Besides encouraging home development on less productive land, they’re also looking at ideas from other states like agricultural preserves with lower property tax rates based on generated income and not market value. Winegar says their hoping to take the best of what other states have done and find a solution that fits Idaho.
“Lots of other states have done things, namely California with the Williamson Act. That’s the tax incentives to do it. There are states that reward people for keeping it in Ag,” said Winegar. “There’s lots of other possibilities. The tax incentive thing is the one that we’re leaning towards, but there also has to be a way to fund it as well.”
We were approached by multiple legislators, and they told us that we are looking for a solution and this year we are really, seriously going to talk about it. And what happened was they knew that Farm Bureau would want to be on the forefront of it, and they also know the pull and the influence that we can have and so they wanted us to lead. And to come up with the ideas and come up with the solution because they know that Farm Bureau comes up with good solutions” said Winegar.
“The other very exciting thing that they told us is there is support from both side of the aisle on this, and that’s going to make all the difference in the world.”
“The word comes to me of having a coalition,” said Searles. “A coalition is an opportunity to bring everybody around the table. This involves our cities, this involves our counties, county commissioners and our mayors and city councils. This involves our state elected officials and up the ladder. It involves all the ag organizations, every single one of them are important.
We need everyone to come and sit around the table and come with some solutions that we feel is important. And so far, that’s what we’ve heard. You take the legislators; we’ve heard from both sides of the aisle. It doesn’t matter which side you’re on, they recognize there’s a need here to have that conversation. We look into agriculture; we look into those individuals who are moving into this state and those who are out and about offering a lot of money for land. And we need to be on same page and come the best we can with some of the best solutions possible.”
Both men stress that any solution must be voluntary, and not impede a farmer or rancher who might be retiring, or whose children aren’t following in their footsteps, or for whatever reason… chooses to sell their land.

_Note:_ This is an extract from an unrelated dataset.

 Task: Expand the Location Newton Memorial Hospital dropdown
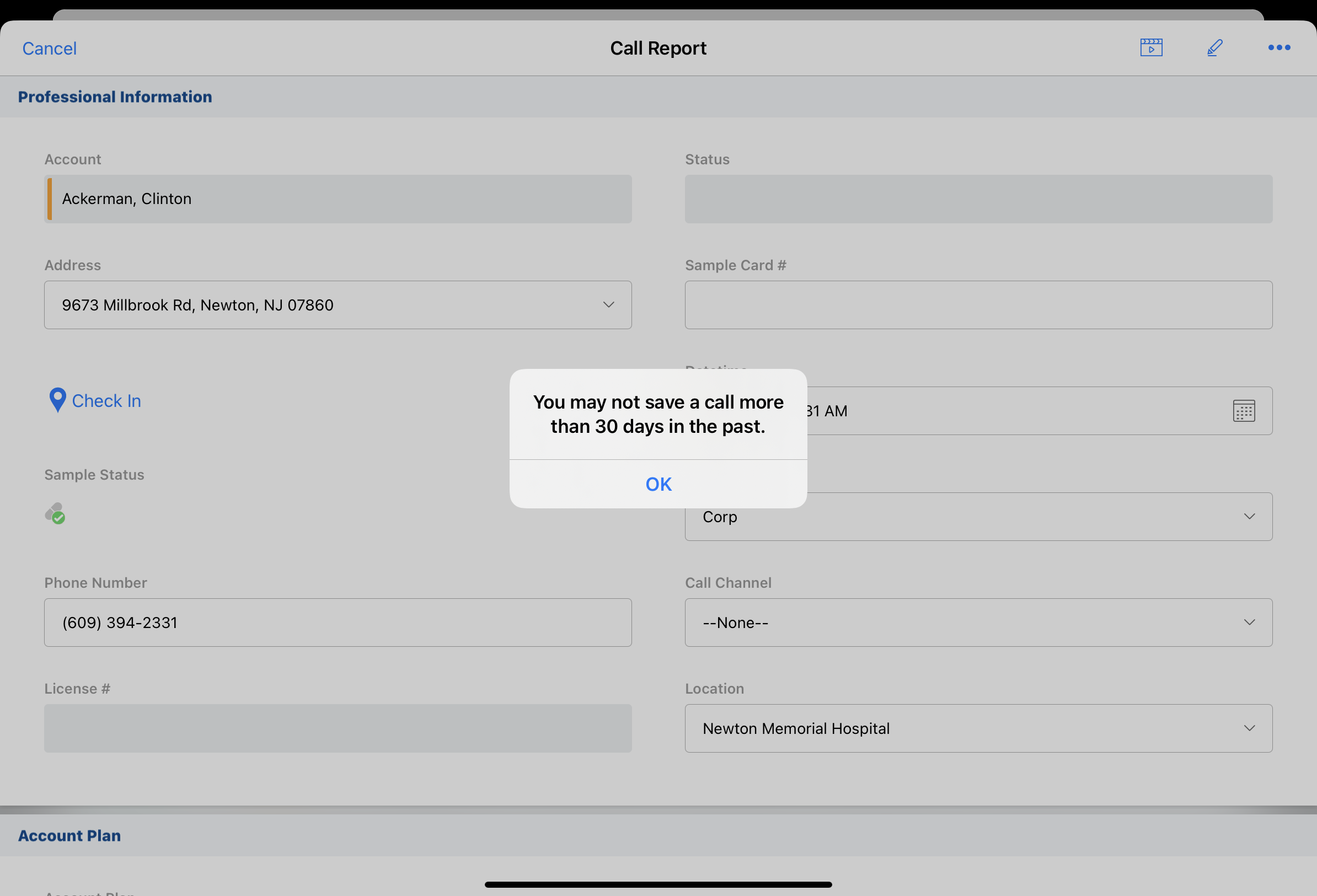pyautogui.click(x=978, y=728)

“And more power to them because they worked their whole lives, they worked hard and they have that right to sell that for that money, and that’s fine, that’s their right. And Farm Bureau is big on private property rights, we’re not going to try and take those away,” said Winegar. “But if there was a voluntary program that they could do that, it would be great. And really, I would like to see a program where it promoted that those individuals that don’t have anybody following in their footsteps, that they were rewarded for selling it to an individual such as myself or somebody else to keep it in agriculture.”
Winegar said it’s not about stopping growth, but preserving the limited lands for agriculture, because with the finite water resources in Idaho, you can have only so much ground in production.
“It needs to be a multi-faceted solution, needs to cover all the angles, but we really need to do this because Idaho’s at a tipping point and we’re just starting to see the repercussions of it, but we need to do something quick.
Hopefully the solution that we come up with in Idaho is an example to other states as to something they can do and maybe we can further this program other places.”
For the Voice of Idaho Agriculture, I’m Paul Boehlke.